Andi Jumaing menyebutkan, bahwa dari tiga hektare lebih luasan lahan miliknya, Arnol Sundusing Cs sudah melakukan pengrusakan setengah dari total luasan tanah tersebut.
“Waktu saya perlihatkan kuitansi pembelian dan sertifikat kepemilikan atas nama orang yang menjual kepada saya (Wangkouna, red), dia bersama teman-temannya sempat berhenti selama tiga hari. Tapi, mereka tetap naik menggusur menggunakan alat berat,” beber pria paruh baya tersebut, saat ditemui di Mapolres Kolaka, belum lama ini.

Olehnya itu, Andi Jumaing berharap agar pihak kepolisian bisa memberikan rasa keadilan atas penyerobotan dan pengrusakan yang dilakukan Arnol Sundusing Cs, sehingga berakibat pada kerugian yang dialami pelapor.
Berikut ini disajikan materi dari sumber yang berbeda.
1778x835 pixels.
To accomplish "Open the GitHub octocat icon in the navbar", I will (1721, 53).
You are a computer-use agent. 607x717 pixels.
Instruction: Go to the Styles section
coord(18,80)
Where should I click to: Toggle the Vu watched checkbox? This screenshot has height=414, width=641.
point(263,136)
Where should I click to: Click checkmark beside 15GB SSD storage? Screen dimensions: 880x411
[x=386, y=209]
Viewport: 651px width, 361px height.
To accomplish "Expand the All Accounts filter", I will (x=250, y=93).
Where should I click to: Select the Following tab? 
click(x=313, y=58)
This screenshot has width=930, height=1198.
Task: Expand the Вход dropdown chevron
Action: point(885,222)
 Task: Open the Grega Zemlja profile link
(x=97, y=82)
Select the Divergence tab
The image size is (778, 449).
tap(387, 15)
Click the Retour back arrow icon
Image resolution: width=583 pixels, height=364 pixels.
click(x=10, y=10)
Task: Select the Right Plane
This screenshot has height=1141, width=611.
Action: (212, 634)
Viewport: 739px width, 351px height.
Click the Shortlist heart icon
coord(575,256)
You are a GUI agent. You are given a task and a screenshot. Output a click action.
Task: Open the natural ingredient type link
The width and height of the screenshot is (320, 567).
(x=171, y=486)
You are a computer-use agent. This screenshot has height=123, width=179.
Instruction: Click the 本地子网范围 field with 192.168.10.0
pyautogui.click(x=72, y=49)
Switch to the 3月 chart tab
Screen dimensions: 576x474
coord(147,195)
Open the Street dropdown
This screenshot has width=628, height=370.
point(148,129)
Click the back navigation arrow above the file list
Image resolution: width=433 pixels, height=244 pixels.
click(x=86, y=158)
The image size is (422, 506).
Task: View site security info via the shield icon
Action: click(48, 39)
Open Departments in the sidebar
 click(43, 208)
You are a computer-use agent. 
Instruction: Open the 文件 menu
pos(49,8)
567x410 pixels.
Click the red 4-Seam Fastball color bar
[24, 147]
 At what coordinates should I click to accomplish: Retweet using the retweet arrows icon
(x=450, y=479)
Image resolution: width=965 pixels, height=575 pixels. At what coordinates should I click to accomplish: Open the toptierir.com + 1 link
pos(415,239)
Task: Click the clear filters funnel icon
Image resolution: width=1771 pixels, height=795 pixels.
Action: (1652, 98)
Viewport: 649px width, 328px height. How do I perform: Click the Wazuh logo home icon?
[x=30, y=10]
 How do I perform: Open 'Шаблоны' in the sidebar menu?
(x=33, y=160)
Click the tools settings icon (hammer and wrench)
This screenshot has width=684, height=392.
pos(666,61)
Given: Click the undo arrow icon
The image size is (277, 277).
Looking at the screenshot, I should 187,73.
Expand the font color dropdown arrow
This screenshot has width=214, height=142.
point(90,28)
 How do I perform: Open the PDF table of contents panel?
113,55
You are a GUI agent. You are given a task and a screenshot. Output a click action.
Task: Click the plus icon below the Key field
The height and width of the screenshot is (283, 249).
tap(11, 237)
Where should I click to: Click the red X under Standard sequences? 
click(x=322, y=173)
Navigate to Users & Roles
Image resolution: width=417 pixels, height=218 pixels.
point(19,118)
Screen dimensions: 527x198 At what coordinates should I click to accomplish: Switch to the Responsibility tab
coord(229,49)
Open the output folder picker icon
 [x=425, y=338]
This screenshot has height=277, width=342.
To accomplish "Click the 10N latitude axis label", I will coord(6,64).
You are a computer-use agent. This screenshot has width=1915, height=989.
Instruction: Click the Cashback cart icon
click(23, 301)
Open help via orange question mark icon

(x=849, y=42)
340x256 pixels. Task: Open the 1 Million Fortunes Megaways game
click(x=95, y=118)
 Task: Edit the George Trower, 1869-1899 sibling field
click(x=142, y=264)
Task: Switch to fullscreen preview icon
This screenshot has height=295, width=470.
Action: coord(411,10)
Di tempat berbeda, Solihin (anak La Gani) berharap agar laporan penyerobotan lahan milik orang tuanya itu cepat diproses. Sebab, lokasi yang diserobot oleh Taslim Cs itu memiliki legalitas yang kuat secara hukum, berupa sertifikat yang diterbitkan pihak BPN pada 1995 lalu.
“Sudah berapa tahun ini di lokasi saya itu mereka masuk menanam supaya kita ndak bisa masuk lagi,” ucapnya.
Menurut warga Desa Tanggoni, Kecamatan Pomalaa, Kabupaten Kolaka ini, Taslim Cs menyerobot lahan tersebut dengan alasan status kawasan tanah ulayat atau tanah adat dari sesepuh mereka.
Padahal, Solihin telah memperlihatkan alas hak kepemilikan lahan kedua orang tuanya itu. Namun, terlapor tetap ngotot dan tidak mengakui.